_Problem a_.
Condense the paragraph of the bandwidth bill comments that begins "What the new bill" into a bulleted list that keeps its main facts.

_Provided text_.
They've chosen someone else, the big commercial bandwidth providers.
There's a reason why this is so: sites like google and yahoo wouldn't make a single solitary dime of profit if people didn't visit their site. The ISP's don't want us (consumers) to go away by raising our prices, so they charge the commercial companies on the other end of the pipe, either by making them pay a dollar figure for priority access to us (the consumer) or by limiting the bandwidth available over the last mile.
We (consumers) are driving this change with our internet usage patterns. The network infrastructure if evolving; let it do it's thing without legislation.
The market will find the path of least resistance one way or another.
Oooh! The Magical Free Market Fairy Will Fix It! (Score:3, Interesting)
The bill makes rates unequal not just proportional (Score:1, Interesting)
Google already pays for its increased bandwidth as do all large bandwidth users. (if you have a website you know this. You are allocated a certain amount of download traffic and if you exceed it you are hit with extra charges.)
What the new bill aloows is for large backbone providers to negotiate individually with every website and set fees per byte based on whatever they can negotiate - UNEQUAL fees per bit. this puts the internet into a state of bandwidth brokerage closer to the dealings of a used car salesman. As with any arbitrage situation there will be enormous profits made by those brokers and hoarders and hedgers of bandwidth that will have little to do providing the service but endusers of every type will end up paying more - like a stock broker's fee.
Interestingly it may not bode as well for the backbone operators as they think. Eventually arbitragers end up controlling the assets of providers in those situations.
Additionally Google could say hey if you don't give me BELOW average cost or at least average then I simply will say so on our front page and tell people to switch to another provider who has a contract with a different backbone provider - and give the names of such providers. that would cause massive changes in subscriptions overnight and could bankrupt cedrtain pproviders overnight.
This whole thing introduces a layer of capital speculation into the internet that we just got out of after the dot com "BOOM." The boom and bust had nothing to do with content - it had to do with capital guessing which player would survive and more times than not they guessed wrong and continuity and reliability and capital was sacrificed in huge amounts until it all flushed out. We just got stable and now we are going to be back to speculation but in an other area.

_Input for this task_.

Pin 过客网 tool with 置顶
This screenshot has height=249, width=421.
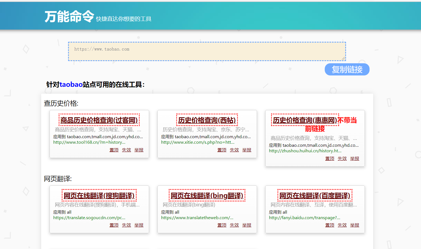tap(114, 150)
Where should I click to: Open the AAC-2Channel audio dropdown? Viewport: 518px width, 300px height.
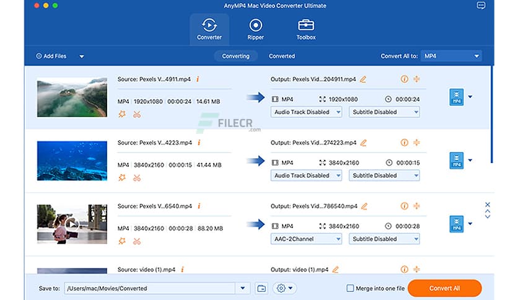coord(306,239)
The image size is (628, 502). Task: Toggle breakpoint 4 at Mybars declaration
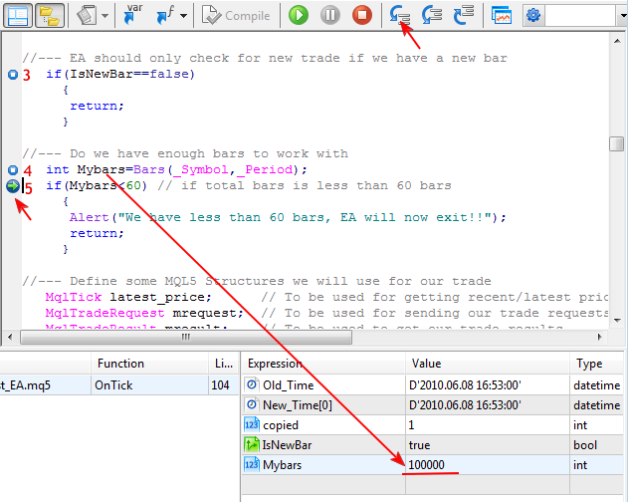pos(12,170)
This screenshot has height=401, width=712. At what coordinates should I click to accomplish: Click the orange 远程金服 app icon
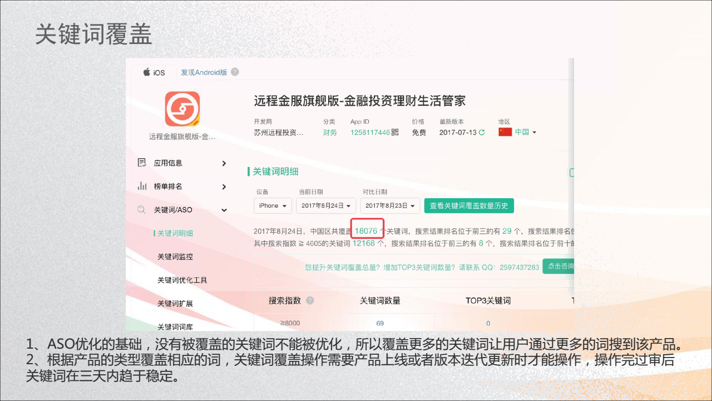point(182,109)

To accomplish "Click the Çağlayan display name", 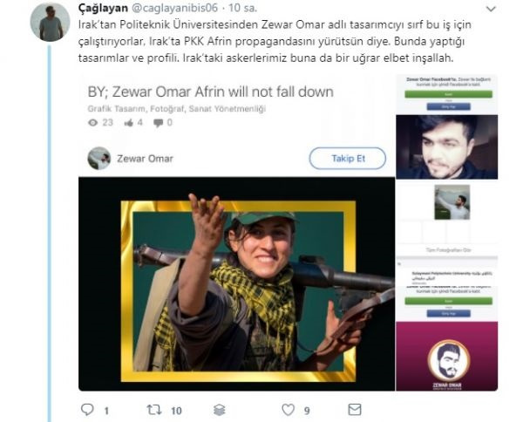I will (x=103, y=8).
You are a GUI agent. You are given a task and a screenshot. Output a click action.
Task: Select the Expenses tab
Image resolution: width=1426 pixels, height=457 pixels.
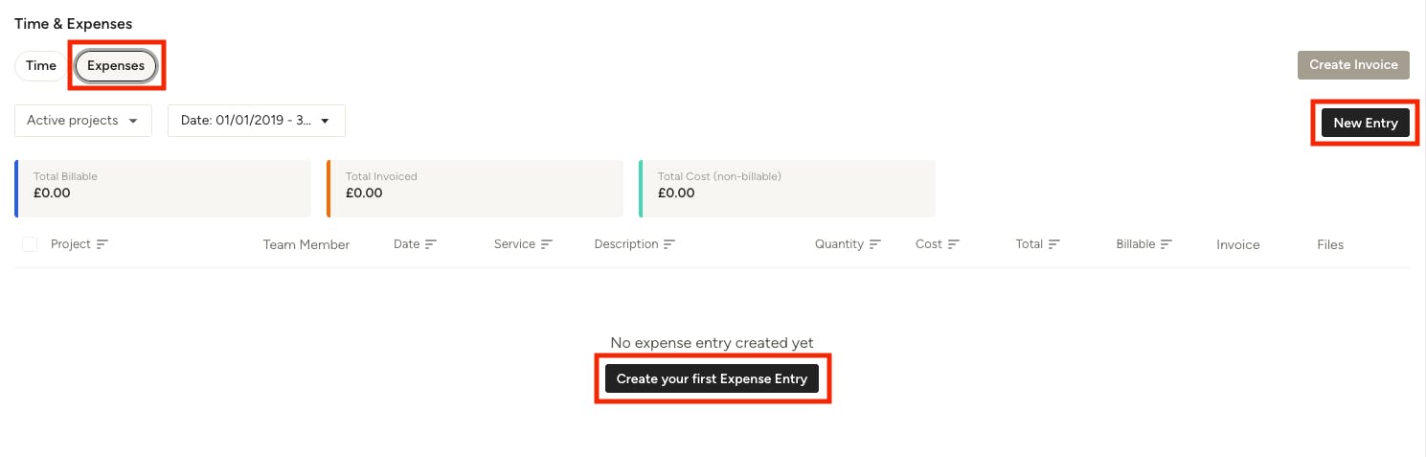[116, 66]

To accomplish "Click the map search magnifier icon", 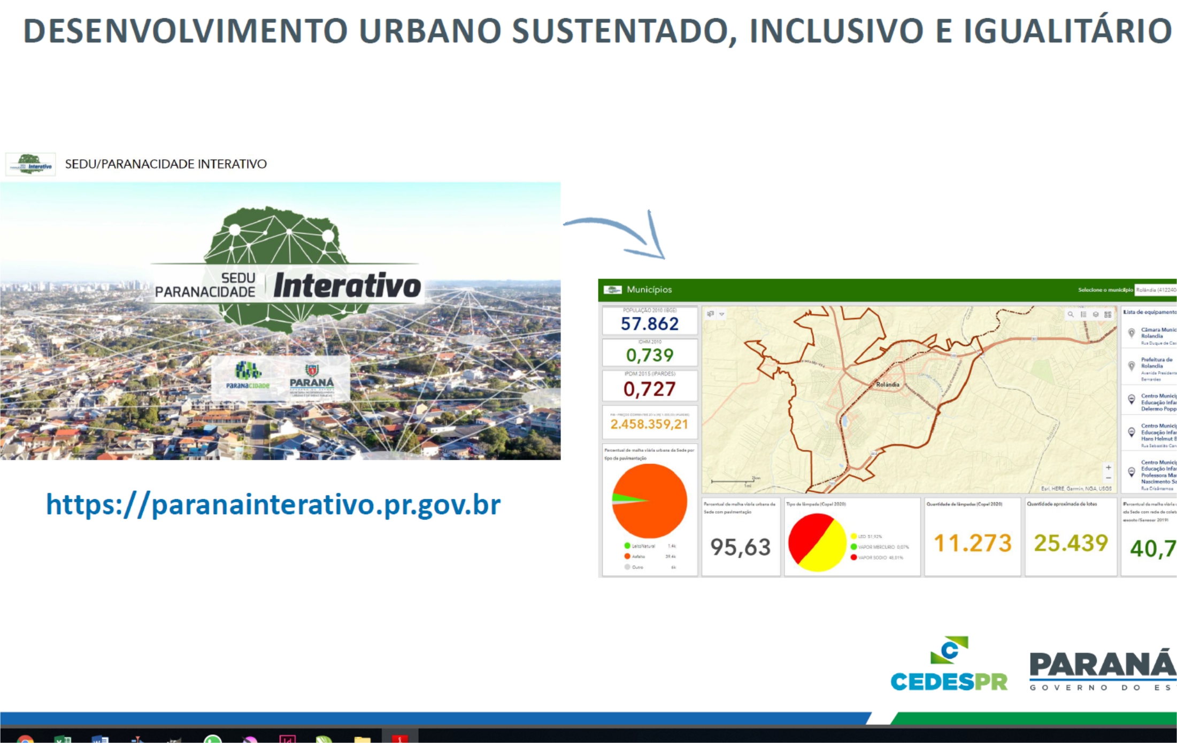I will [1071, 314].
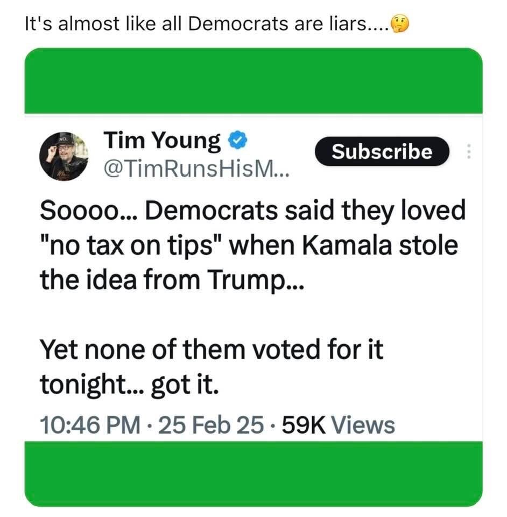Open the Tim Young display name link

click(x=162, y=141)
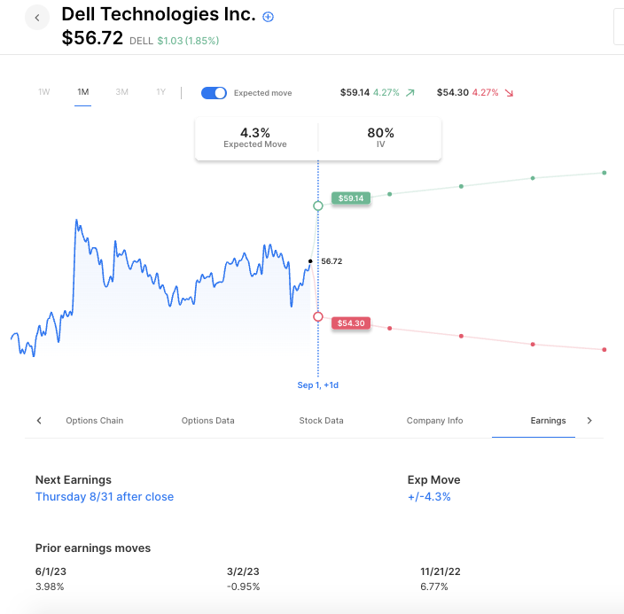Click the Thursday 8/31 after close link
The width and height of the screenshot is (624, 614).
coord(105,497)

_Problem b_.
In the records, reproduce the part that opens with the line containing "Where should I" and closes with the line containing "pos(12,170)", requests included. Multiply every coordinate in the answers by 0.75, round to whole numbers with halves going up, and leave the pictures out.

_Full answer a_.
- The new bill lets large backbone providers negotiate individually with every website and set per-byte fees, which means unequal fees per bit.
- This would turn bandwidth into a brokerage closer to a used car salesman's dealings.
- As in any arbitrage situation, brokers, hoarders and hedgers of bandwidth would make enormous profits while having little to do with providing the service.
- End users of every type would end up paying more, like a stock broker's fee.

_Full answer b_.
Where should I click to: Open the AAC-2Channel audio dropdown? Viewport: 518px width, 300px height.
coord(230,179)
The image size is (628, 502). Task: Toggle breakpoint 4 at Mybars declaration
pos(9,128)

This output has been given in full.